Justiça Federal garante dedução de despesas com terapias e educação de criança autista no IRPF
Decisão da 4ª Turma Recursal do RS reconheceu o direito à dedução integral dos gastos, independentemente de estarem em clínicas ou escolas especializadas.
A 4ª Turma Recursal do Rio Grande do Sul (TRRS) confirmou o direito de um contribuinte de deduzir integralmente do Imposto de Renda Pessoa Física (IRPF) as despesas com terapias e educação de seu filho autista. A decisão, proferida no dia 16 de maio, manteve a sentença do Juizado Especial Federal Cível de Porto Alegre.
O autor da ação, morador de Porto Alegre, ingressou com o processo solicitando a dedução de gastos com fonoaudiologia, psicologia, terapia ocupacional, psicopedagogia e educação especial do filho, diagnosticado com Transtorno do Espectro Autista (TEA). Ele alegou que a Receita Federal havia glosado (desconsiderado) parte das despesas na sua declaração de IRPF, sob o argumento de que apenas seriam dedutíveis os gastos com educação em instituições de ensino especializadas.
A Receita Federal, em sua defesa, argumentou que a legislação do IRPF permite a dedução de despesas com instrução apenas para o ensino regular, e que as terapias não se enquadrariam nessa categoria. Além disso, sustentou que os gastos com educação especial só seriam dedutíveis se realizados em instituições de ensino especializadas, e não em clínicas ou com profissionais autônomos.
No entanto, o juiz federal substituto Oscar Valente Cardoso, relator do caso na 4ª TRRS, discordou do entendimento da Receita Federal. Em seu voto, ele destacou que a Lei nº 12.764/2012 (Lei Berenice Piana) reconhece a pessoa com TEA como pessoa com deficiência, garantindo-lhe todos os direitos previstos na legislação, incluindo a educação e o tratamento de saúde.
Cardoso ressaltou que a Lei nº 9.250/95, que trata da dedução de despesas com instrução, não faz distinção entre ensino regular e especial.
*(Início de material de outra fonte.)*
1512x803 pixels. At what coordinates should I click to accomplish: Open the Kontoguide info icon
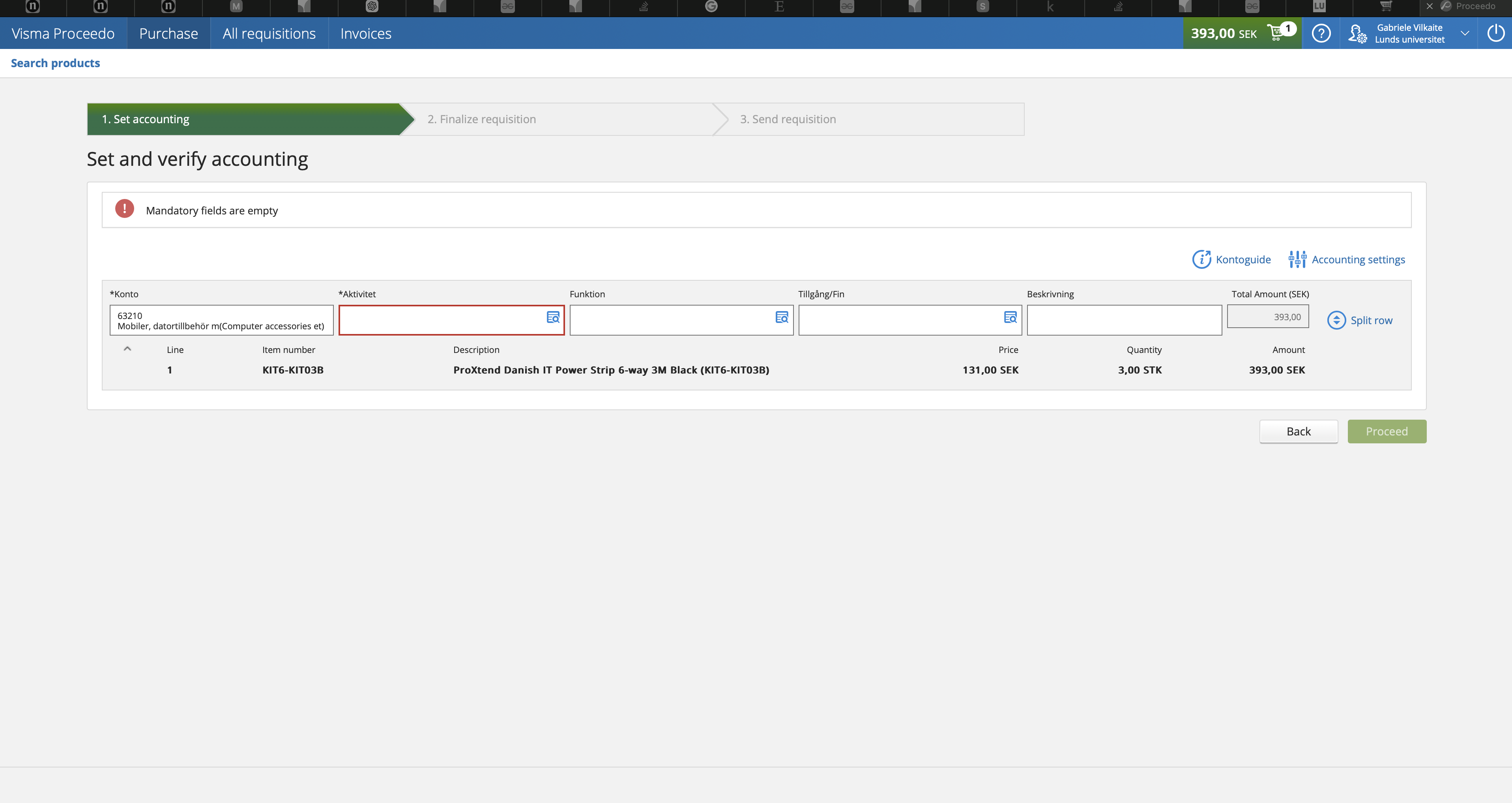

Para ele, a interpretação restritiva da Receita Federal viola o princípio da isonomia e o direito à educação das pessoas com deficiência.
O magistrado citou o artigo 205 da Constituição Federal, que estabelece a educação como direito de todos e dever do Estado e da família, visando ao pleno desenvolvimento da pessoa, seu preparo para o exercício da cidadania e sua qualificação para o trabalho. Ele também mencionou o artigo 208, inciso III, que prevê o atendimento educacional especializado para pessoas com deficiência, preferencialmente na rede regular de ensino.
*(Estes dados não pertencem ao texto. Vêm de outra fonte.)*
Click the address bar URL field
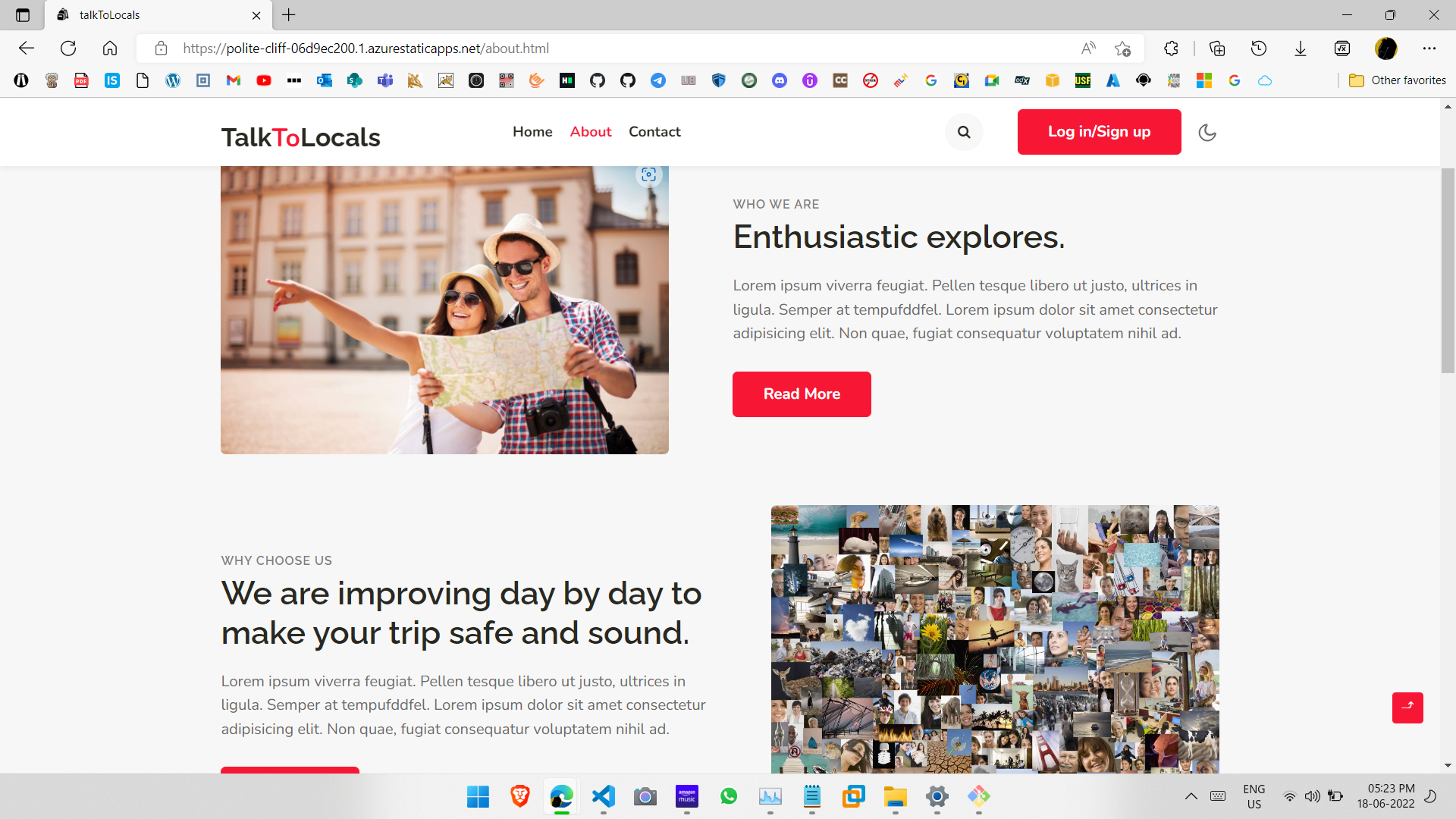This screenshot has height=819, width=1456. 607,49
“Se a pessoa com deficiência tem direito à educação, e se a educação para a pessoa com deficiência envolve o atendimento educacional especializado, e se esse atendimento educacional especializado é prestado por profissionais como fonoaudiólogos, psicólogos, terapeutas ocupacionais, psicopedagogos, etc., então as despesas com esses profissionais devem ser deduzidas do IRPF”, afirmou o relator.
Cardoso enfatizou que a interpretação da Receita Federal é "exageradamente restritiva" e "não se coaduna com os princípios constitucionais". Ele concluiu que as despesas com terapias e educação especial são essenciais para o desenvolvimento da criança autista e, portanto, devem ser integralmente deduzidas do IRPF.
A decisão da 4ª TRRS foi unânime, confirmando a sentença de primeira instância e garantindo ao contribuinte o direito à dedução integral das despesas. Cabe recurso à Turma Nacional de Uniformização (TNU).